ECLI:NL:RBZWB:2025:344

Rechtbank Zeeland-West-Brabant

Datum uitspraak
24 januari 2025
Publicatiedatum
24 januari 2025
Zaaknummer
02-191333-23
Instantie
Rechtbank Zeeland-West-Brabant
Type
Uitspraak
Rechtsgebied
Strafrecht
Procedures
  • Op tegenspraak
Rechters
Vindplaatsen
  • Rechtspraak.nl
AI samenvatting door LexboostAutomatisch gegenereerd

Aanranding door verdachte in beschonken toestand met ontuchtige handelingen

Op 24 januari 2025 heeft de Rechtbank Zeeland-West-Brabant uitspraak gedaan in een strafzaak tegen een verdachte die beschuldigd werd van aanranding. De verdachte heeft op 27 mei 2023, in beschonken toestand, de aangeefster in een hok getrokken, haar vastgepakt en geprobeerd te zoenen. De rechtbank heeft de zaak inhoudelijk behandeld op 10 januari 2025, waarbij de officier van justitie, mr. G.W. Van der Burg, en de verdediging hun standpunten hebben gepresenteerd. De rechtbank oordeelde dat de verklaringen van de aangeefster consistent en gedetailleerd waren, en dat deze steun vonden in getuigenverklaringen en camerabeelden. De verdediging betwistte de betrouwbaarheid van de verklaringen van de aangeefster, maar de rechtbank oordeelde dat er voldoende bewijs was om de verdachte schuldig te verklaren. De rechtbank legde een taakstraf van 100 uur op, en veroordeelde de verdachte tot betaling van € 750,-- aan immateriële schade aan de benadeelde partij, te vermeerderen met wettelijke rente vanaf 27 mei 2023. De rechtbank oordeelde dat de verdachte strafbaar was en dat er geen feiten of omstandigheden waren die zijn strafbaarheid uitsloten. De uitspraak benadrukte de ernst van de aanranding en de gevolgen voor de aangeefster.

Uitspraak

RECHTBANK ZEELAND-WEST-BRABANT

Strafrecht
Zittingsplaats: Breda
parketnummer: 02-191333-23
vonnis van de meervoudige kamer van 24 januari 2025
in de strafzaak tegen
[verdachte]
geboren op [geboortedag] 1957 te [geboorteplaats]
wonende te [woonadres]
raadsman mr. P.L.G. Rens, advocaat te Rotterdam

1.Onderzoek van de zaak

De zaak is inhoudelijk behandeld op de zitting van 10 januari 2025, waarbij de officier van justitie, mr. G.W. Van der Burg, en de verdediging hun standpunten kenbaar hebben gemaakt.

2.De tenlastelegging

De tenlastelegging is als bijlage I aan dit vonnis gehecht.
De verdenking komt er, kort en feitelijk weergegeven, op neer dat verdachte aangeefster heeft aangerand.

3.De voorvragen

De dagvaarding is geldig.
De rechtbank is bevoegd.

________________________

Jouw opdrachten:
(a) Beantwoord op basis van het vonnis over de aanranding elke vraag kort en op een eigen regel:
(i) Hoeveel uur taakstraf legde de rechtbank op?
(ii) Wat is de zittingsplaats?
(iii) Wie is de raadsman van de verdachte?
(b) Schrijf het vonnis over de aanranding verder vanaf de plek waar het ophoudt.
De lijst hierna is afzonderlijk materiaal en hoort niet bij het vonnis.

Bronmateriaal:

________________________

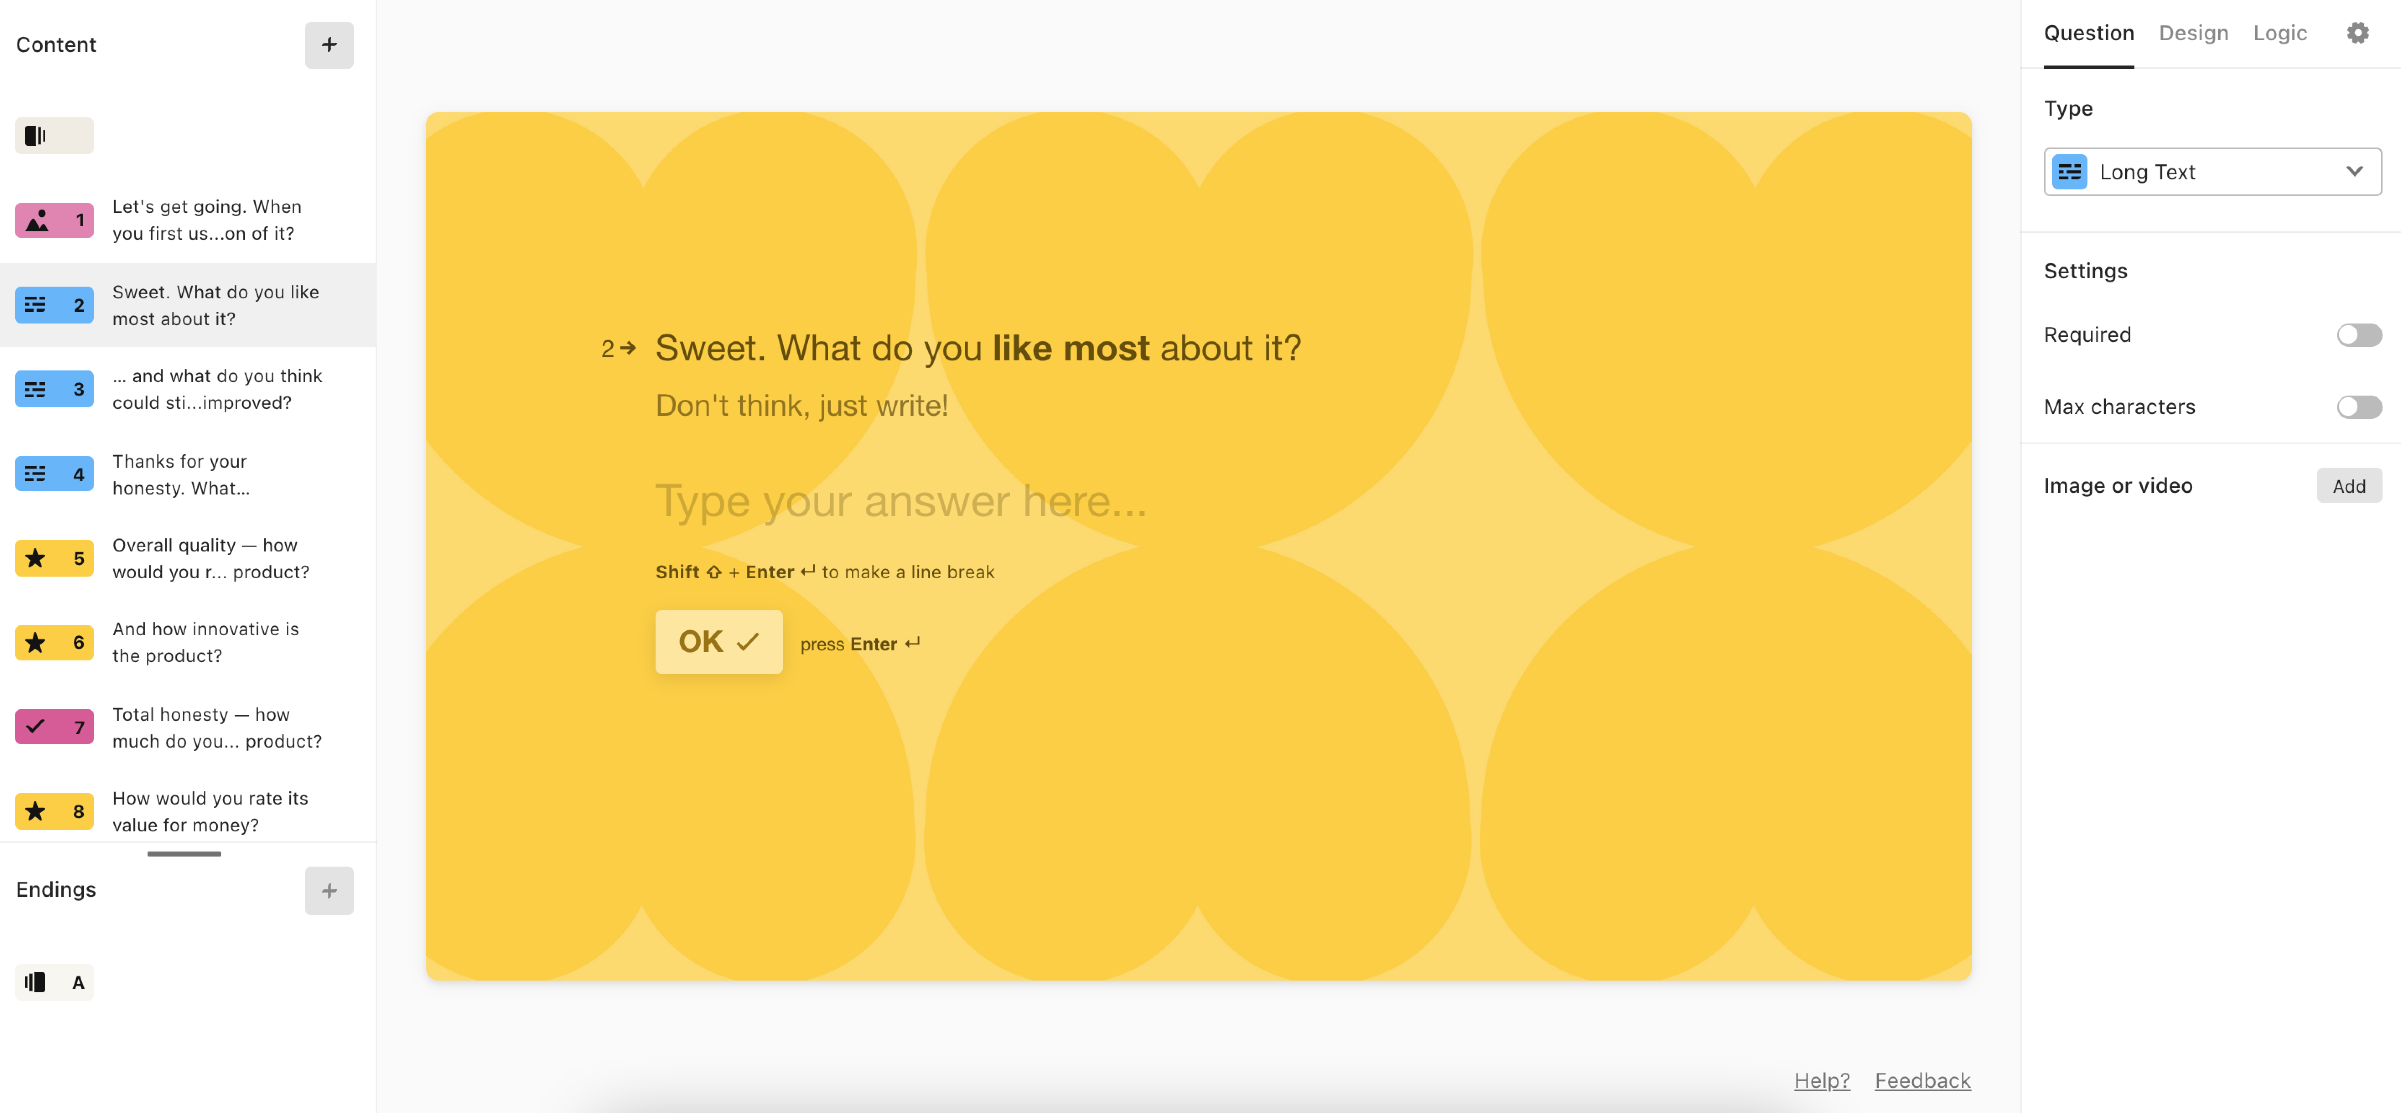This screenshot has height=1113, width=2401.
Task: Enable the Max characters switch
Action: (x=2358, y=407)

________________________

Antwoorden per opdracht:
(a)
(i) 100 uur.
(ii) Breda.
(iii) Mr. P.L.G. Rens, advocaat te Rotterdam.

(b)
De officier van justitie is ontvankelijk in de vervolging.
Er is geen reden voor schorsing van de vervolging.

4.De beoordeling van het bewijs

4.1
Het standpunt van de officier van justitie
De officier van justitie acht wettig en overtuigend bewezen dat verdachte het feit heeft gepleegd. Hij gaat uit van de juistheid van de lezing van aangeefster. Haar verklaringen zijn direct na het feit afgelegd, zijn gedetailleerd en consistent en vinden steun in de getuigenverklaringen en camerabeelden. Ook heeft zij onmiddellijk de politie gebeld en de volgende morgen een verklaring afgelegd.
4.2
Het standpunt van de verdediging
De verdediging is van mening dat de rechtbank niet tot een bewezenverklaring kan komen. Er is door aangeefster niet consistent en innerlijk tegenstrijdig verklaard. De verklaringen vinden ook geen steun in overige bewijsmiddelen. Mocht de rechtbank hier anders over denken dan mist de overtuiging, gelet op hoe het gereedschapshok eruit ziet en de afwijkende inhoud van de eerder door aangeefster afgelegde verklaringen ten opzichte van de schriftelijke slachtofferverklaring.
4.3
Het oordeel van de rechtbank
4.3.1
De bewijsmiddelen
De bewijsmiddelen zijn in bijlage II aan dit vonnis gehecht.
4.3.2
De bijzondere overwegingen met betrekking tot het bewijs
Bij de politie kwam op 27 mei 2023 een melding binnen. Aangeefster zou door verdachte zijn aangerand. Verdachte was de klusjesman op de camping waarvan aangeefster beheerder was. Het staat gelet op de verklaringen van aangeefster en verdachte niet ter discussie dat zij samen in het toiletgebouw van de camping waren, omdat verdachte een kapot toilet moest repareren. Ook staat niet ter discussie dat zij na de reparatie bij het gereedschapshok waren. Dit gereedschapshok bevindt zich aan de voorzijde in het toiletgebouw. De vraag die de rechtbank moet beantwoorden is of kan worden vastgesteld wat er bij of in het gereedschapshok is gebeurd. Daarna moet zij beoordelen of verdachte strafbaar heeft gehandeld. Zoals vaker in zedenzaken staan de verklaringen van de aangeefster en verdachte over wat er al dan niet gebeurd zou zijn lijnrecht tegenover elkaar. De rechtbank moet eerst beoordelen of zij de verklaring van aangeefster betrouwbaar acht.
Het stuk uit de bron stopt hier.